Lee Price III, 30, sub-mitted many bogus PPP loan applications on behalf of two different entities: 713 Construction LLC and Price Enterprises Holdings LLC, to two different lenders. The PPP loan application for 713 Construction LLC was made in the name of someone who died shortly before it was submitted. Price had requested and received almost $1.6 million through the two PPP loan applications.
Price lied about the number of people who worked for the companies and the payroll expenses in each of the PPP loan applications in the papers he provided to the government. He also submitted bogus tax papers and other materials along with the fraudulent PPP applications. Price spent the money on a Lamborghini Urus, a Ford F-350 truck, and a Rolex watch after receiving the funds, and he also used some of it to pay off some of his debts, including a residential property loan.
He was charged with providing false statements to a financial institution, wire fraud, bank fraud, and engaging in unlawful monetary transactions earlier this year.
The Department of Justice and its law enforcement partners seized over $700,000 in total.
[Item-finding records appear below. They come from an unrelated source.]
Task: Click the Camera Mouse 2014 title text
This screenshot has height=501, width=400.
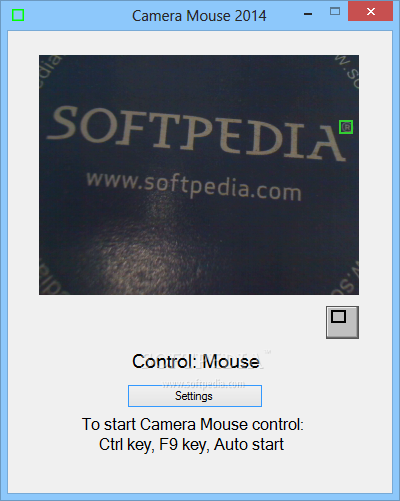Action: pos(199,16)
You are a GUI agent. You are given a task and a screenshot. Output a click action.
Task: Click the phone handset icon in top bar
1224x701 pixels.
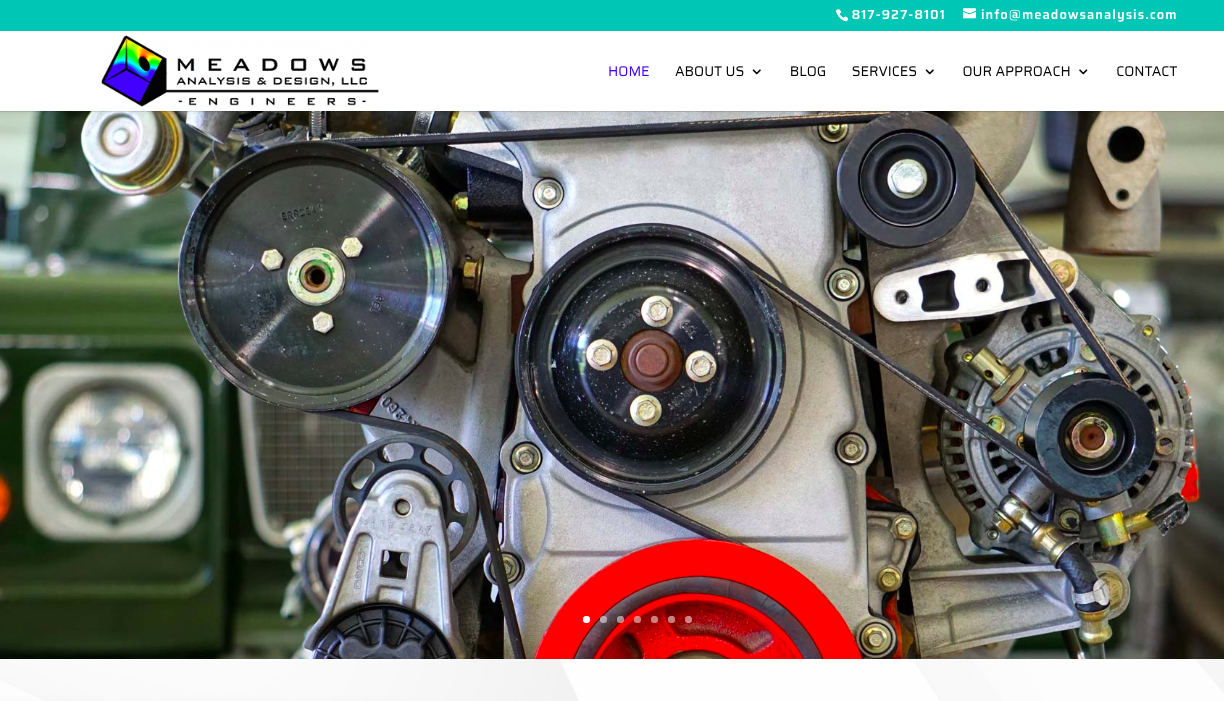842,15
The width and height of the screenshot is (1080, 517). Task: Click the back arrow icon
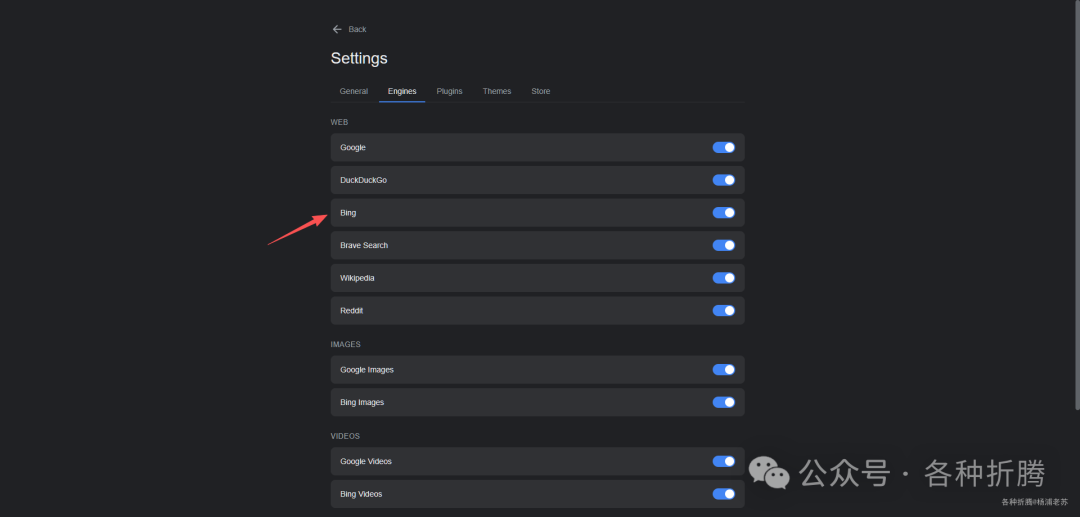click(337, 29)
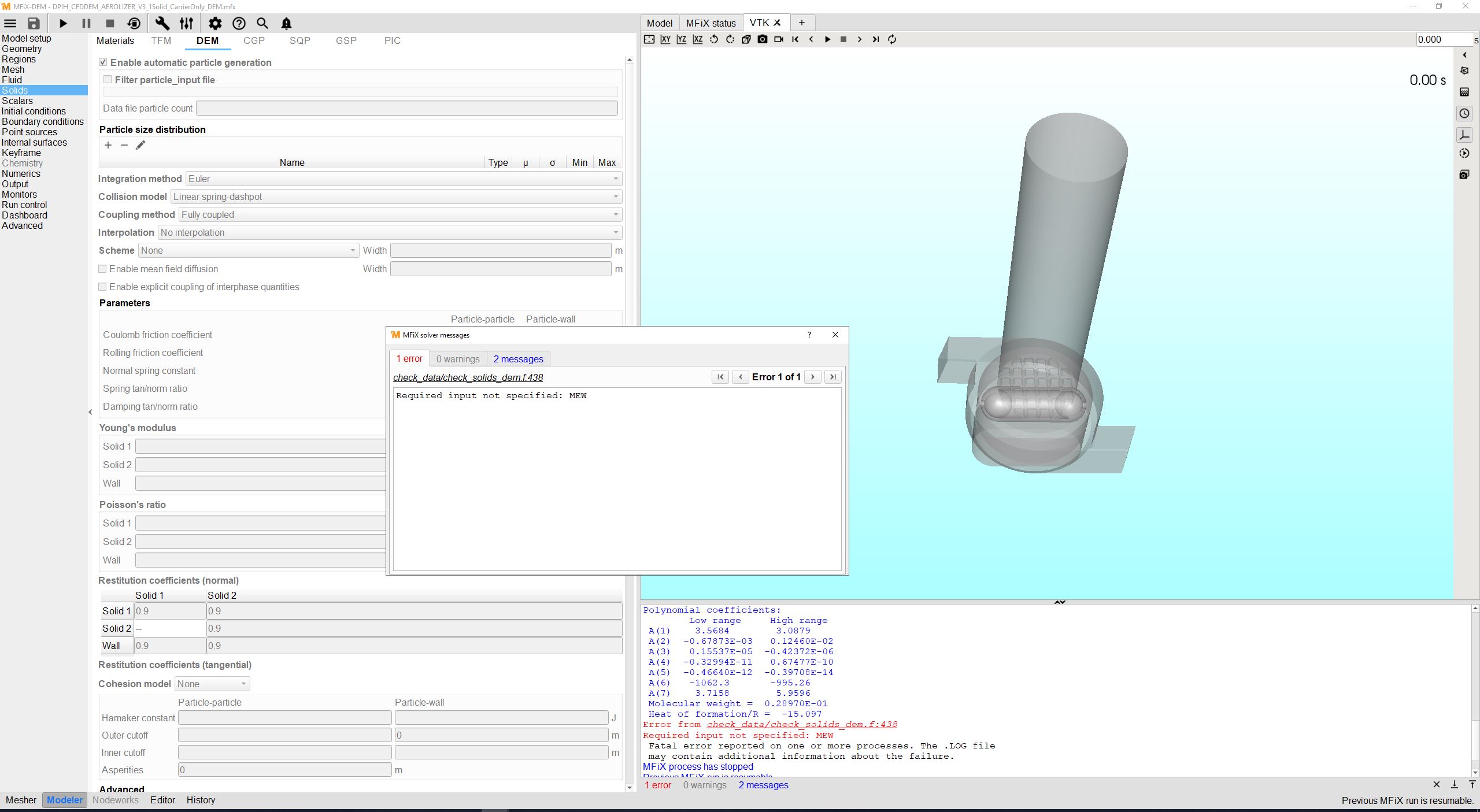This screenshot has height=812, width=1480.
Task: Open the Cohesion model dropdown
Action: [x=212, y=684]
Price pleaded guilty to two counts of wire fraud and three counts of money laundering and will be sentenced on November 29. He could face a maximum sentence of 20 years in jail for each count of wire fraud and ten years in prison for each count of money laundering, totaling up to 70 years in prison.
After considering the US Sentencing Guidelines and other statutory criteria, a federal district court judge will impose any sentence.
The investigation was carried out by the Federal Housing Finance Agency’s Office of Inspector General (OIG), the Small Business Administration’s Office of Inspector General (SBA-OIG), and the United States Postal Inspection Service’s Houston Division. Trial Attorneys Timothy A. Duree, Senior Attorney Advisor James Alexander and Matthew Grisier are prosecuting the case with the assistance of Assistant U.S. Attorney James McAlister.